Sprinter Jones will take a leap of faith in Sydney

Marion Jones, who runs faster than any woman in the world, has a problem: She has positioned herself for big-time failure.

What she has done is set her sights and her legs on winning an astounding five gold medals in the Sydney Olympics - her first Olympics - starting in four months.

If she does, she will be bedecked in the most gold ever won in a single Olympics by an American woman, surpassing the four swimmer Amy Van Dyken won in 1996 in Atlanta. Additionally, Ms. Jones would end up second in history to East German swimmer Kristin Otto, who won six in 1988.

In view of the "focus on five," about which she endlessly discourses, she now admits it might have been better not to blab so much so soon. Loose lips can sink ships.

To begin with, running track is such a fragile sport. A misbehaved leg muscle that decides to pull instead of push at an inopportune moment can ruin years of preparation. But at this juncture, Jones is a firm choice to win both the 100 and 200 meters and seemingly a lock to be a participant on two relay teams - the 4x100 and 4x400 - that look to be golden opportunities.

So four golds is a legitimate prospect, not the stuff of fantasy. But that's one short in Jones's gold rush.

Her fifth event is the long jump, and it has been bedeviling her something awful. Recently in Japan, she tried to jump but it was an adventure in the wilderness. After her dismal results, she says she thought to herself, "Well, back to the drawing board." Truth is, it's mighty late on the competitive calendar to be taking remedial trips to the drawing board.

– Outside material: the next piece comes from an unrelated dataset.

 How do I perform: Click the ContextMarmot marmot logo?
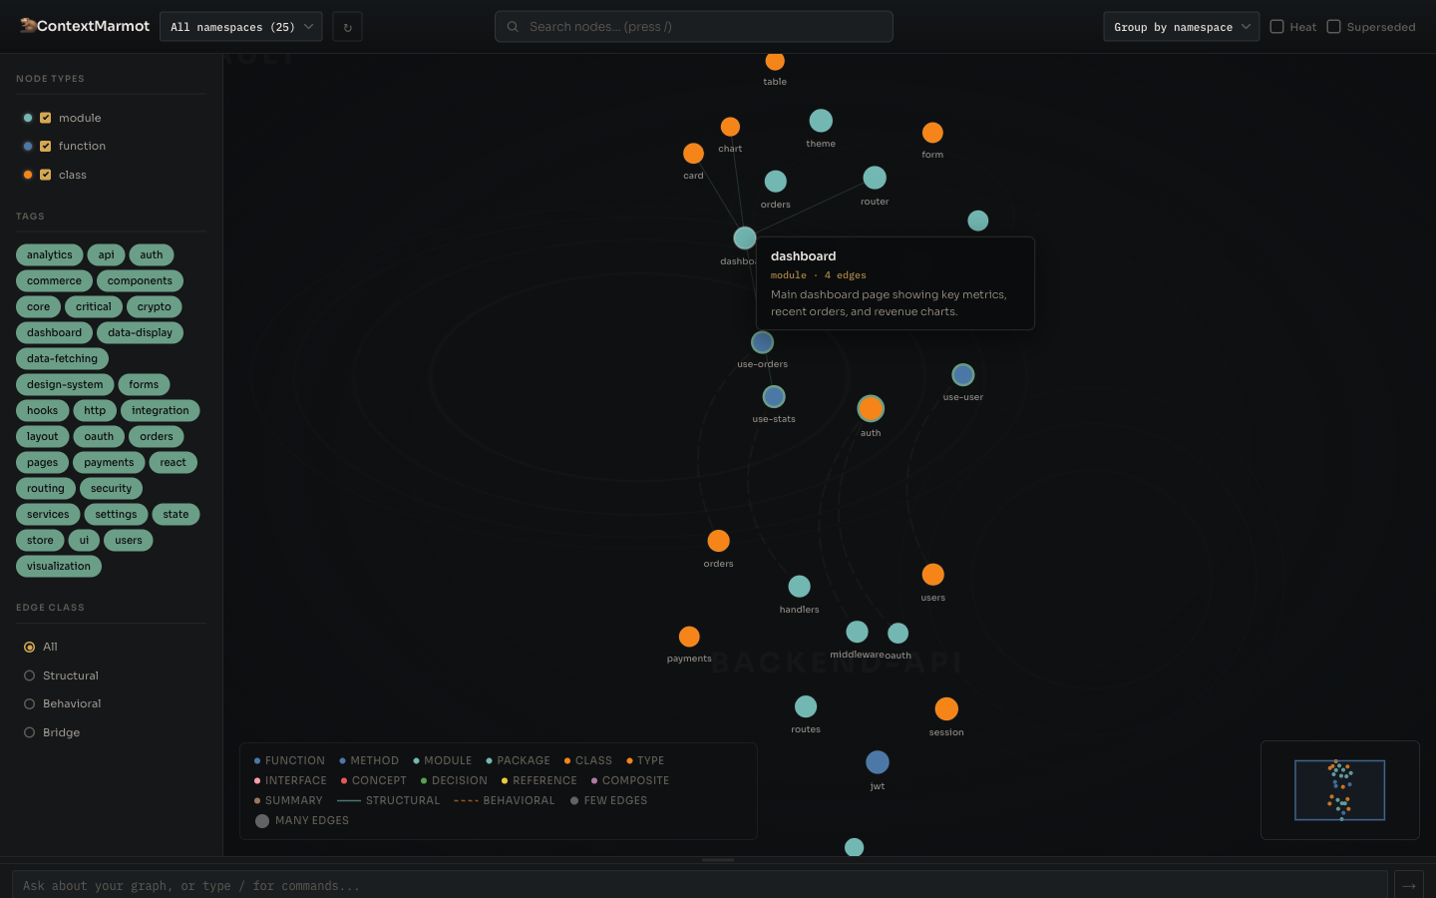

"I'm still optimistic," she insisted cheerfully here earlier this week at a gathering of Olympic officials, top athletes, media, and sponsors. But she may also be whistling past the cemetery.

Her troubles, she says, involve getting down the runway in some sort of reliable rhythm. At the moment, the beat is all wrong. Among her difficulties: She finds herself thinking about a chaotic mixture of things prior to her jump - speed, head up, chest out, good extension, height, feet up. Pondering all these things is resulting in not much. "It's frustrating," she concedes.

Of course it is. Here is an elite, world-class athlete, gifted in ways most can only imagine, who is struggling while the world watches.

But the far bigger point: Hooray for Jones.

What she has done is bravely put herself and her talent on the line. She has created drama. She's starring in a soap opera that could transfix the world come September. Will she continue backsliding in the long jump? (One unimpressed writer suggests her "technique would shame a sand crab.") Or will she get it together and soar?

Unbowed, Jones says, "I know I'm ready to jump far." Maybe, but she has no current empirical evidence to support her assertion.

Aspiring to perhaps unreachable goals is something few do. It's far easier to aim lower and succeed. The brilliant former Olympic wrestling champion, Dan Gable, says, "The easiest thing to do in the world is pull the covers up over your head and go back to sleep."

While having reach exceed grasp is a nice philosophical thought, it's painful and maddening when you are the one doing the reaching.

Jones, world 100-meter champ in both 1997 and 1999 and third in the long jump last year, is in the painful and maddening stage.

And it could be she'll focus so much on putting the long back into her jumping that she won't spend enough time keeping the speed in her sprinting. The irony would be if she won the long jump and failed in the races.

For now, Jones remains her typically sunny self. Thinking about the long jump, she says, "I feel in my heart that I'm going to do something great in that event."

Giving blood, sweat, and tears to any endeavor means anything short of total victory can result in a vicious emotional downer. When former Tennessee football star Johnny Majors, second in the Heisman Trophy voting for best football player in college, fumbled at a key moment and his team lost an important game, his mother consoled him: "Oh, Johnny, everybody burns the biscuits once in a while."

If Marion Jones burns the biscuits, is she a failure?